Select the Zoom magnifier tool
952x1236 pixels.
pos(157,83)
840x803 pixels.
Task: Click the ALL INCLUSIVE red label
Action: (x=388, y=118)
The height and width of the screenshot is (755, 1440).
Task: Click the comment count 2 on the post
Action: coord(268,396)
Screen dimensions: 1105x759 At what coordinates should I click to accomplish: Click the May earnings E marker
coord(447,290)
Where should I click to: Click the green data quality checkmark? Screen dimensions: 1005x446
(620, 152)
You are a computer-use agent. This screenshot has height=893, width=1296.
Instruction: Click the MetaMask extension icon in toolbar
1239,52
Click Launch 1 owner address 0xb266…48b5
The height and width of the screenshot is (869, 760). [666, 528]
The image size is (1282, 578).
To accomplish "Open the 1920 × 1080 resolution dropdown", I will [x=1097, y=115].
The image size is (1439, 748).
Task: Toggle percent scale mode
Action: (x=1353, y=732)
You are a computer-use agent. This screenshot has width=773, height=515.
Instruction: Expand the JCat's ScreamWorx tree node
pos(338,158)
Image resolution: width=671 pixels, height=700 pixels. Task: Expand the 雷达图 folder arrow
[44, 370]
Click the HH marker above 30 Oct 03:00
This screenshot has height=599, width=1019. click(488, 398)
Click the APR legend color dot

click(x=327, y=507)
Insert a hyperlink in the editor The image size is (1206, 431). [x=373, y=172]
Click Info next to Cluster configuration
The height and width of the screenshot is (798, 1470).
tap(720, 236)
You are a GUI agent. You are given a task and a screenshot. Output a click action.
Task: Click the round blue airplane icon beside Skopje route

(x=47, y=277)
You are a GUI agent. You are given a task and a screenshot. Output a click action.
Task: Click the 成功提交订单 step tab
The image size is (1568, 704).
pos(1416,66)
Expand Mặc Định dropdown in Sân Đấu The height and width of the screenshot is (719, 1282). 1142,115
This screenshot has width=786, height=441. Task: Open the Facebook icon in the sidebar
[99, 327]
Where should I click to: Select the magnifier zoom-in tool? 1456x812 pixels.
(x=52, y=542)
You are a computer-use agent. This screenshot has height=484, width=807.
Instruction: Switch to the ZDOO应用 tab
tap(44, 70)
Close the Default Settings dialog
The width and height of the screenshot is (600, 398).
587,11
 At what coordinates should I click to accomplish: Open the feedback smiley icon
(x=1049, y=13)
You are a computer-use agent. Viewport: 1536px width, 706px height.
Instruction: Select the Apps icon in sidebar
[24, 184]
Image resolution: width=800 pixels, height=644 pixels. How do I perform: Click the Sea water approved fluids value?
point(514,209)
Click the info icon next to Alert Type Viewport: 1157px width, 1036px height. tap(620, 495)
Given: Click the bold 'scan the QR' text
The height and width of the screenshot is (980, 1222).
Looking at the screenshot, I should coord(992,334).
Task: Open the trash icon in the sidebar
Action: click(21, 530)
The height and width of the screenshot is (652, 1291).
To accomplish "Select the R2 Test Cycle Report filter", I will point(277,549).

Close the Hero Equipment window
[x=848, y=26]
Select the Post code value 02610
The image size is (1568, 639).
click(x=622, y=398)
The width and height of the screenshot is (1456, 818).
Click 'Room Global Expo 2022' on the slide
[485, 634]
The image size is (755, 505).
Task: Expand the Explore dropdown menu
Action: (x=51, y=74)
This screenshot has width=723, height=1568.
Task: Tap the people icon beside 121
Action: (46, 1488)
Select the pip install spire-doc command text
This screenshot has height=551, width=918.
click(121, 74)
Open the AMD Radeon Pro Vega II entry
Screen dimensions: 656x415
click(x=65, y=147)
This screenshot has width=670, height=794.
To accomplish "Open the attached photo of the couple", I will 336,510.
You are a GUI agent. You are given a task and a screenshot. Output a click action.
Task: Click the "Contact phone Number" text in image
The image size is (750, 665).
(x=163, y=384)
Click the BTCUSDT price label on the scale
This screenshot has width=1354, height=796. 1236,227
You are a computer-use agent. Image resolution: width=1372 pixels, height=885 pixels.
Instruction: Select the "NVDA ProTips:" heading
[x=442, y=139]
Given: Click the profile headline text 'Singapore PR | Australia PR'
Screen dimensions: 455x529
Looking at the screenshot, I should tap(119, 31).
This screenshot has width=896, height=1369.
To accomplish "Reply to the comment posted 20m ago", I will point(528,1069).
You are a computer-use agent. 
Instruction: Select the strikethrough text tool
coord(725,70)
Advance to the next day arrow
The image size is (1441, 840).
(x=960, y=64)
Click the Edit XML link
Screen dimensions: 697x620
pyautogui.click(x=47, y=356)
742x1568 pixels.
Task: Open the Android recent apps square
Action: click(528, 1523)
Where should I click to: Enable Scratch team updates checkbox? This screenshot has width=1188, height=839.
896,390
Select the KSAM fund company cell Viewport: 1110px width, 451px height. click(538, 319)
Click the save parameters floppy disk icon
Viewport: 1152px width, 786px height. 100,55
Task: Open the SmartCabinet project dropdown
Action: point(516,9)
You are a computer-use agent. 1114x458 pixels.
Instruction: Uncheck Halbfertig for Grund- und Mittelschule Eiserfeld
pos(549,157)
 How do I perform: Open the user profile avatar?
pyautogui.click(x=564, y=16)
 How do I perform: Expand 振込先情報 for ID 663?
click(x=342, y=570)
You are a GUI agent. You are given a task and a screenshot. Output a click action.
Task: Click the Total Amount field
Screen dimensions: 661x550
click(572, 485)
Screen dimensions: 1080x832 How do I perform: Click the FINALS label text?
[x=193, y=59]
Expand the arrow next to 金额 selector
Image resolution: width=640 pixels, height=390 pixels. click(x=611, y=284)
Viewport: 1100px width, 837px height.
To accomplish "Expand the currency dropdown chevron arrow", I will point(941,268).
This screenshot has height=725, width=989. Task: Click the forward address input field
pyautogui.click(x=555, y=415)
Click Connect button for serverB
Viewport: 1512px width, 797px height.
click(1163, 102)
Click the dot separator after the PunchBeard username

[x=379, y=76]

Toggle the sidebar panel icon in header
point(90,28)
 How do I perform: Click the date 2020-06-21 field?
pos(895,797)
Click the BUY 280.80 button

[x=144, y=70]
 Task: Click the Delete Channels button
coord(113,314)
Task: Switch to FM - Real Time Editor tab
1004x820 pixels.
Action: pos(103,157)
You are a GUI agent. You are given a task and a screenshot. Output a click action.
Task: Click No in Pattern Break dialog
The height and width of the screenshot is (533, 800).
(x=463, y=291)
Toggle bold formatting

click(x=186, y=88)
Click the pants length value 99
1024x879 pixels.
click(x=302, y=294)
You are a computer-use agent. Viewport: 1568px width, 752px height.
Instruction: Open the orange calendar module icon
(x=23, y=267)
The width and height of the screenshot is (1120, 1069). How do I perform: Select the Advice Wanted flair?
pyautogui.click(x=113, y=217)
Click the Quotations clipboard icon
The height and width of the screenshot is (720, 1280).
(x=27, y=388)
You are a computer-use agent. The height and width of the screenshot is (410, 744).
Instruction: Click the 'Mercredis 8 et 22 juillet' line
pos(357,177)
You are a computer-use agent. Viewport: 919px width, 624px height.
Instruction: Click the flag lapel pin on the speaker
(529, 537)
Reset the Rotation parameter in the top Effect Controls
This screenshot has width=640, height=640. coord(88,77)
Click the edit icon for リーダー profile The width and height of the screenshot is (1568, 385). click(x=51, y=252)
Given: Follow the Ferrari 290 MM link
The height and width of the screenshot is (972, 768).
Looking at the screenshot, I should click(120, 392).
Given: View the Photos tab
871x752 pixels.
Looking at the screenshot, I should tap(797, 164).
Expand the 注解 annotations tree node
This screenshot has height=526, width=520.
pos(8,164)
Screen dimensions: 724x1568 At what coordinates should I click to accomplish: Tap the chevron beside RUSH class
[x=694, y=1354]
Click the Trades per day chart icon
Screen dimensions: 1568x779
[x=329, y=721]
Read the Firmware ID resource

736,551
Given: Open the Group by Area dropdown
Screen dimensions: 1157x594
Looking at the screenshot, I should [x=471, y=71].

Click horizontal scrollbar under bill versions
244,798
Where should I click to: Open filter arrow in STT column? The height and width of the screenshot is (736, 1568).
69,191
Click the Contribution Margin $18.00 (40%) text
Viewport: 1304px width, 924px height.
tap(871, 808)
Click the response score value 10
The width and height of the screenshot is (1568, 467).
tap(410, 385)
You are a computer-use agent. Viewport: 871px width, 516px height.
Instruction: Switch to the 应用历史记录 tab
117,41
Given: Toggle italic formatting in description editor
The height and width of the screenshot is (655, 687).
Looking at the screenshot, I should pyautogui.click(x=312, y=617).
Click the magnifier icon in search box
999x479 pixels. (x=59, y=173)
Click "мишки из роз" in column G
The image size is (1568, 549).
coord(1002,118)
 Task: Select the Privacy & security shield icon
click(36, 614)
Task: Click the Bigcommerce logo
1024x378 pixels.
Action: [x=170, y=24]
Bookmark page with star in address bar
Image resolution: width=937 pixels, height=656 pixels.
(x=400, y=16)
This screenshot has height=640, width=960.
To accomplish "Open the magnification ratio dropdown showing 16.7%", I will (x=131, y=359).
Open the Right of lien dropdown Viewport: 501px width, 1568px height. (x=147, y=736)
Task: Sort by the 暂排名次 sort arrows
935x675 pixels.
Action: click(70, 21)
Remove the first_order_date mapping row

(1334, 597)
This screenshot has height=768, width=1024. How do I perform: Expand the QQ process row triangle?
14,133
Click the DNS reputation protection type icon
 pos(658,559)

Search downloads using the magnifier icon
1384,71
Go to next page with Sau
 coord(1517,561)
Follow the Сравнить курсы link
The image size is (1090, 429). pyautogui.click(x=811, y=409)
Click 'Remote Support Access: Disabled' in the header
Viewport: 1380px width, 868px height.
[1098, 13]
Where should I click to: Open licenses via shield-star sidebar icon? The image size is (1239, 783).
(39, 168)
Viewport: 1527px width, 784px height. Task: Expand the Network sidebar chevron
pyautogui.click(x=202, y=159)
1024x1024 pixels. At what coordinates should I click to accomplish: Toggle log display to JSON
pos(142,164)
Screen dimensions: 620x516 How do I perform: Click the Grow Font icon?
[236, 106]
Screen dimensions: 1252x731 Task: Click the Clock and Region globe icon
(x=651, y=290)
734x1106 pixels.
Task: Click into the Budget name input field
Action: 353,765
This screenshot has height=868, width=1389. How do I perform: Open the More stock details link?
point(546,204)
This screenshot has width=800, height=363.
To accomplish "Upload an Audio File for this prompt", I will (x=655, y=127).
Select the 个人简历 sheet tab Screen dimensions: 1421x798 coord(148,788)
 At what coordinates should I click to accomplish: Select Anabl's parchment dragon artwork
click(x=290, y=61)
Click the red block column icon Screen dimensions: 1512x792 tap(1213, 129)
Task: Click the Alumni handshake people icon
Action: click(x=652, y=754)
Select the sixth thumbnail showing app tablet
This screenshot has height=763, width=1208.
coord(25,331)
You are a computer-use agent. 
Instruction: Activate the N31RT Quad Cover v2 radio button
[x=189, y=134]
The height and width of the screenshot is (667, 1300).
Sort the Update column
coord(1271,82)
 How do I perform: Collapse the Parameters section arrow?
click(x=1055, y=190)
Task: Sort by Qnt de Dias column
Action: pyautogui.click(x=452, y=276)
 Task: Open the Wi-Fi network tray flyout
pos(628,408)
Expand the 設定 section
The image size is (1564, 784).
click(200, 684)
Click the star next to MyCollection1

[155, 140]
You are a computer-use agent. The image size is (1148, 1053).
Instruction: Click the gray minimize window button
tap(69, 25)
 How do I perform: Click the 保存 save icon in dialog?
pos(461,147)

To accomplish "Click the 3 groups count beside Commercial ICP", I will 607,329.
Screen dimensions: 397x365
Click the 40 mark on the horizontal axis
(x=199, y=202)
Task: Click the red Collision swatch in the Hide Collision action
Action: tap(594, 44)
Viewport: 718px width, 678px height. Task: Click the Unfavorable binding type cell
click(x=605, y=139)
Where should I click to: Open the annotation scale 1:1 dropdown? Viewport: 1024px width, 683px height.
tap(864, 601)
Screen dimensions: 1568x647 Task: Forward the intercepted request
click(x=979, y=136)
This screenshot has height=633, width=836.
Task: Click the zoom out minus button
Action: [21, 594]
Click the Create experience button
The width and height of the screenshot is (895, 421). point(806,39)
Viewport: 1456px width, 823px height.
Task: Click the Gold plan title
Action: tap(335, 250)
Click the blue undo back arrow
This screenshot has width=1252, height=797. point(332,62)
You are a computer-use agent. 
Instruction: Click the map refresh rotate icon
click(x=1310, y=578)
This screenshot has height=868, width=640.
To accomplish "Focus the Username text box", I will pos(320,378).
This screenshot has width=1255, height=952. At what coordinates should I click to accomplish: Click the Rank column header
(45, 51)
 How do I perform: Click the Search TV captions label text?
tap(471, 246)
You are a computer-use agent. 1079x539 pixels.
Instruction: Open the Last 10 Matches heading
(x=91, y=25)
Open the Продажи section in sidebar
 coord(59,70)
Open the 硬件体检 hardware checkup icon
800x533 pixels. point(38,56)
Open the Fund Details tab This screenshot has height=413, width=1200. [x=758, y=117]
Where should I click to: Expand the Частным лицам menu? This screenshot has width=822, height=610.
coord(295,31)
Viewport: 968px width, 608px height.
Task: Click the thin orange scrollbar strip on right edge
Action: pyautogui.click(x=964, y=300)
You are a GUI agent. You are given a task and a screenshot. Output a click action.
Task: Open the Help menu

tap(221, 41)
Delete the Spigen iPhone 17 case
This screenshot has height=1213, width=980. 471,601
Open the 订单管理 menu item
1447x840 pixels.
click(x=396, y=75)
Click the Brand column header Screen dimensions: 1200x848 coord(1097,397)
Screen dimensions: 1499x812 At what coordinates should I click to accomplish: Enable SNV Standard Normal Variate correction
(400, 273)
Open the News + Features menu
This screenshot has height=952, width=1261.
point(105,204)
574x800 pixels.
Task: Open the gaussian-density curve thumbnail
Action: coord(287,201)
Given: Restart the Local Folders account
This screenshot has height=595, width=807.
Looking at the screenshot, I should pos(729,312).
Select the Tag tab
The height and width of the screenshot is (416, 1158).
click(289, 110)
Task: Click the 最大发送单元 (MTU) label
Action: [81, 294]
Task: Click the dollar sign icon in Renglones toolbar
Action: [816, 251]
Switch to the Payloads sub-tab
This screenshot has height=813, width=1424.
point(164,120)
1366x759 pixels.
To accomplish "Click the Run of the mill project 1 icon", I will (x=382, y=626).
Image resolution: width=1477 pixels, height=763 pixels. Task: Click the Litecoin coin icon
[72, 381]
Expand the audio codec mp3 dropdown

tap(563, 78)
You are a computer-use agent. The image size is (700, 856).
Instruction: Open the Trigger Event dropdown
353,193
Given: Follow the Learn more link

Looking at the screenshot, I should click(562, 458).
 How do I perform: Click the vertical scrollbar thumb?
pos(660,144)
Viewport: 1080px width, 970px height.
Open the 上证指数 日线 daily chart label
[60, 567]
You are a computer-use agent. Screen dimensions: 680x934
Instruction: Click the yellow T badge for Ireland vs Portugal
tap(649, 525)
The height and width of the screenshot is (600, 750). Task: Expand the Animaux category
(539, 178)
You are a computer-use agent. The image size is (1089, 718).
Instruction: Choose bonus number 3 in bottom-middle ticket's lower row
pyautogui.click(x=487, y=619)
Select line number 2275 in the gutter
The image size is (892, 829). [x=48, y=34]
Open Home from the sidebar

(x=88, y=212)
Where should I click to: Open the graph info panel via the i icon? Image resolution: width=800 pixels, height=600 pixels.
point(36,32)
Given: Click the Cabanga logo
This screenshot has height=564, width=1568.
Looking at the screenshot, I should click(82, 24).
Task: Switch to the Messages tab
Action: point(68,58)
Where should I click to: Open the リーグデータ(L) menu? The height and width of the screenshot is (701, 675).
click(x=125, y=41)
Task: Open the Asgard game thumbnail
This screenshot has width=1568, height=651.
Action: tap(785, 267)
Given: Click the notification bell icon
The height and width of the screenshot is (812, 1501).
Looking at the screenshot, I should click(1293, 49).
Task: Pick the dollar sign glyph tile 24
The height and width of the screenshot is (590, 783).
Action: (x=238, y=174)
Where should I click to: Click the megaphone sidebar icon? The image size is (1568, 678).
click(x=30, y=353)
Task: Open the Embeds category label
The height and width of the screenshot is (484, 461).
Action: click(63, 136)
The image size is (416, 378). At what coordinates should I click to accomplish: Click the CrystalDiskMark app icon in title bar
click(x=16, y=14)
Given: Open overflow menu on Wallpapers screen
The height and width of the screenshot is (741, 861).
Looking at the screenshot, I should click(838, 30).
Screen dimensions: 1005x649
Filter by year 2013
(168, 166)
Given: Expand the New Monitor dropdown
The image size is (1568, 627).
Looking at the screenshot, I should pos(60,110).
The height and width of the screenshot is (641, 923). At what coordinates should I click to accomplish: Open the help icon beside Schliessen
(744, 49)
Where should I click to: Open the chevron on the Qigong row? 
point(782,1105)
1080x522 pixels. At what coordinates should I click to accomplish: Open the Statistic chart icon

> **WHAT IS NEEDED**:
From the line holding "The height and width of the screenshot is (652, 1291)." to the line holding "You are a computer-use agent. Image", inclusive, restate each line above exactly as written.

> **SOLUTION FOR THIS TASK**:
The height and width of the screenshot is (652, 1291).
To accomplish "Select the R2 Test Cycle Report filter", I will point(277,549).

Close the Hero Equipment window
[x=848, y=26]
Select the Post code value 02610
The image size is (1568, 639).
click(x=622, y=398)
The width and height of the screenshot is (1456, 818).
Click 'Room Global Expo 2022' on the slide
[485, 634]
The image size is (755, 505).
Task: Expand the Explore dropdown menu
Action: (x=51, y=74)
This screenshot has width=723, height=1568.
Task: Tap the people icon beside 121
Action: (46, 1488)
Select the pip install spire-doc command text
This screenshot has height=551, width=918.
click(121, 74)
Open the AMD Radeon Pro Vega II entry
Screen dimensions: 656x415
click(x=65, y=147)
This screenshot has width=670, height=794.
To accomplish "Open the attached photo of the couple", I will 336,510.
You are a GUI agent. You are given a task and a screenshot. Output a click action.
Task: Click the "Contact phone Number" text in image
The image size is (750, 665).
(x=163, y=384)
Click the BTCUSDT price label on the scale
This screenshot has width=1354, height=796. 1236,227
You are a computer-use agent. Image resolution: width=1372 pixels, height=885 pixels.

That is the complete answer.